PROBLEM DESCRIPTION: Every line from the one with "is (662, 825)." to the one with "Given: Enable the Market scope checkbox", including those two, is to be copied exactly; all other lines of the entries below are left out.

Stored data:
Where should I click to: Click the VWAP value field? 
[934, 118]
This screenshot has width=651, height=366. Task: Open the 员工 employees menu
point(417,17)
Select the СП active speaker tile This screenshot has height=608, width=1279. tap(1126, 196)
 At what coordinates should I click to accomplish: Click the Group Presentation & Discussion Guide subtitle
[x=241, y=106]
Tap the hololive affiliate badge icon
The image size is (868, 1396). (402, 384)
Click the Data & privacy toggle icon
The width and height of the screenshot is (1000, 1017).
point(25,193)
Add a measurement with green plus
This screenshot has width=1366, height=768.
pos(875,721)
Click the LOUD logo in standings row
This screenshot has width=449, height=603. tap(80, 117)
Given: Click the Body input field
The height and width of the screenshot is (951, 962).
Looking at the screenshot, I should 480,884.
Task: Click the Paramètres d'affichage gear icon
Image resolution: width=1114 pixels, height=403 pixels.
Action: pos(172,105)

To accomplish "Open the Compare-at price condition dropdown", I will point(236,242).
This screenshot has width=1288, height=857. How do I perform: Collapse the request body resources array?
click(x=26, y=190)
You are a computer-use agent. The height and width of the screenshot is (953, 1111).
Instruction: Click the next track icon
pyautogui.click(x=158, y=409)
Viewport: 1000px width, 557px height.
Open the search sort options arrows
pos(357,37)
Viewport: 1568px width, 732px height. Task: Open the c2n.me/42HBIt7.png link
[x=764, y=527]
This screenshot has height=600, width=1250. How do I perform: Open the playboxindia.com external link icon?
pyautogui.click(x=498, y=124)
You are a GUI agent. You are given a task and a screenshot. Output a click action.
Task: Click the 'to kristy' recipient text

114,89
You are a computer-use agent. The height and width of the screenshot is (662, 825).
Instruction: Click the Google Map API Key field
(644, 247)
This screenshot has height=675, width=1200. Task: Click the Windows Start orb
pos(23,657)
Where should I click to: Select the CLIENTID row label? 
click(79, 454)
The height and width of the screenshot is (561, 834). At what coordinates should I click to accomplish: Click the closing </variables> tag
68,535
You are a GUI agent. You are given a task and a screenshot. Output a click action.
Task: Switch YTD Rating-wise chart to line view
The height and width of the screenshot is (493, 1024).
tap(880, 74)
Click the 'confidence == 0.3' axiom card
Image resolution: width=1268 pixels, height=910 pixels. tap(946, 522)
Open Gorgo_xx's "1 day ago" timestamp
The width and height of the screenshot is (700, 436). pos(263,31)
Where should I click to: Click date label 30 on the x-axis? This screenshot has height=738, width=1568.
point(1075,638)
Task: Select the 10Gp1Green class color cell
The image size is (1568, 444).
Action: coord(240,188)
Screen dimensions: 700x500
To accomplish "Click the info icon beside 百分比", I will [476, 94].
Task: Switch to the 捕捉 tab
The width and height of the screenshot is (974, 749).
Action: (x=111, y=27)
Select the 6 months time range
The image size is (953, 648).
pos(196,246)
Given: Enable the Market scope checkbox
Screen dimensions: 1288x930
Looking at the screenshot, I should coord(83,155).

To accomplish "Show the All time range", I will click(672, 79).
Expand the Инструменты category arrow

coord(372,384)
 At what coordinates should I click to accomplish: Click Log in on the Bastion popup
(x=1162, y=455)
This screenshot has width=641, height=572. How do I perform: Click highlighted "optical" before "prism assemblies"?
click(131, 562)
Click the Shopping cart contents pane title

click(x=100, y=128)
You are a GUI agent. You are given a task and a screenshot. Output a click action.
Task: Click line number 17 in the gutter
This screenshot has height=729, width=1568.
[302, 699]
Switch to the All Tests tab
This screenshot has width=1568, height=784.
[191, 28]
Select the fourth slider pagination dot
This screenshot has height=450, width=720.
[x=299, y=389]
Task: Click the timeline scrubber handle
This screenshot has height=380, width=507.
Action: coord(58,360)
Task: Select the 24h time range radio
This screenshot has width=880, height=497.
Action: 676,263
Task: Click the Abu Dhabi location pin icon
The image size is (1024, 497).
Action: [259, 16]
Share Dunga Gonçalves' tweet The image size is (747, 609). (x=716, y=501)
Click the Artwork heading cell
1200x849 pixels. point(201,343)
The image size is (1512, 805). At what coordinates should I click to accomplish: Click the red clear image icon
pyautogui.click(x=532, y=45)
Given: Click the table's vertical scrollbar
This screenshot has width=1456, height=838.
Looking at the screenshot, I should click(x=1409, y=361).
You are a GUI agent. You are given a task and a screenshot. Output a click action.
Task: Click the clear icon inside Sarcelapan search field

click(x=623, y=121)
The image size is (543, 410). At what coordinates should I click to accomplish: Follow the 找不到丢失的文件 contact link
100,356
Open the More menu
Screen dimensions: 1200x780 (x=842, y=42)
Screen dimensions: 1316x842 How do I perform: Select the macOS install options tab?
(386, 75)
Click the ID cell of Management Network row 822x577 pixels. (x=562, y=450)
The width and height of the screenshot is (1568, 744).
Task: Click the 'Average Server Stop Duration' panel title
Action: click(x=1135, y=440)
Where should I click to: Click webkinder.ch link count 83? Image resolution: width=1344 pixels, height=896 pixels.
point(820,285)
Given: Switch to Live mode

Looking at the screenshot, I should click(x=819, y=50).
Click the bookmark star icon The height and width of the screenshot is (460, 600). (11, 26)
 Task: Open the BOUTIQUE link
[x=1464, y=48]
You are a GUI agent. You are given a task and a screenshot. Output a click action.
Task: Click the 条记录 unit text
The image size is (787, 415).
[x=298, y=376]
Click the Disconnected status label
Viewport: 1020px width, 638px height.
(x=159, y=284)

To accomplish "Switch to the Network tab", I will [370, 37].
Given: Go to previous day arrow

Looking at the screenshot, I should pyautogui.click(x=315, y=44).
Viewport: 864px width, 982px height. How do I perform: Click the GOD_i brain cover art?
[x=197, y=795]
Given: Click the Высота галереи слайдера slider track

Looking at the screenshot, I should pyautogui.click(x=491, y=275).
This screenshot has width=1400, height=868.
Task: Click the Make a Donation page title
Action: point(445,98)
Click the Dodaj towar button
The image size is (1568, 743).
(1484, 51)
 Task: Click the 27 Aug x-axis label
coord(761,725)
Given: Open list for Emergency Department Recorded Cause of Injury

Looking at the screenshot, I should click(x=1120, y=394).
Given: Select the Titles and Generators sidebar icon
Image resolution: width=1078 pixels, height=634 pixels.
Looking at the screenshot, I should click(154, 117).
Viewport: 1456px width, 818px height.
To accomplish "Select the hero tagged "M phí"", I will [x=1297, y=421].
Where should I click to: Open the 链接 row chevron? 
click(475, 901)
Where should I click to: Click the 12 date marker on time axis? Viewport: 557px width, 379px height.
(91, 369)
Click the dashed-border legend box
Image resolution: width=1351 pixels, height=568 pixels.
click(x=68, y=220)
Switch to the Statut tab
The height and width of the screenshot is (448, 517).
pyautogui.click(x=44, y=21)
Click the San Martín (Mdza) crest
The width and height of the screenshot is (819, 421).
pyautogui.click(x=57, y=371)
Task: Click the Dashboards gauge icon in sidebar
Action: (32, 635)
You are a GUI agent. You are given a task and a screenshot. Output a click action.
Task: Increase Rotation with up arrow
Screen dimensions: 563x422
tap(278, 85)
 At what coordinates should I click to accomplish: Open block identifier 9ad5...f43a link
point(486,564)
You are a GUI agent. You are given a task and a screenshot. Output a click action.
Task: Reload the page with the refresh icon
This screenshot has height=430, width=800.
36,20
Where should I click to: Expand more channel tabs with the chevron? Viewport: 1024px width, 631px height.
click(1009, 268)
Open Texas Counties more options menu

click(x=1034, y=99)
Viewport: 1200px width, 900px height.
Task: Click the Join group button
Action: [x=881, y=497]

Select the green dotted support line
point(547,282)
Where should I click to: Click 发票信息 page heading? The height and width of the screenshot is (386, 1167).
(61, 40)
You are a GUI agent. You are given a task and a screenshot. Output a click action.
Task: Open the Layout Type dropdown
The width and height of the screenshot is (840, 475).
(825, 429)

TASK OUTPUT:
You are a computer-use agent. The height and width of the screenshot is (662, 825).
Instruction: Click the Google Map API Key field
(644, 247)
This screenshot has height=675, width=1200. Task: Click the Windows Start orb
pos(23,657)
Where should I click to: Select the CLIENTID row label? 
click(79, 454)
The height and width of the screenshot is (561, 834). At what coordinates should I click to accomplish: Click the closing </variables> tag
68,535
You are a GUI agent. You are given a task and a screenshot. Output a click action.
Task: Switch YTD Rating-wise chart to line view
The height and width of the screenshot is (493, 1024).
tap(880, 74)
Click the 'confidence == 0.3' axiom card
Image resolution: width=1268 pixels, height=910 pixels. tap(946, 522)
Open Gorgo_xx's "1 day ago" timestamp
The width and height of the screenshot is (700, 436). pos(263,31)
Where should I click to: Click date label 30 on the x-axis? This screenshot has height=738, width=1568.
point(1075,638)
Task: Select the 10Gp1Green class color cell
The image size is (1568, 444).
Action: coord(240,188)
Screen dimensions: 700x500
To accomplish "Click the info icon beside 百分比", I will [476, 94].
Task: Switch to the 捕捉 tab
The width and height of the screenshot is (974, 749).
Action: (x=111, y=27)
Select the 6 months time range
The image size is (953, 648).
pos(196,246)
Given: Enable the Market scope checkbox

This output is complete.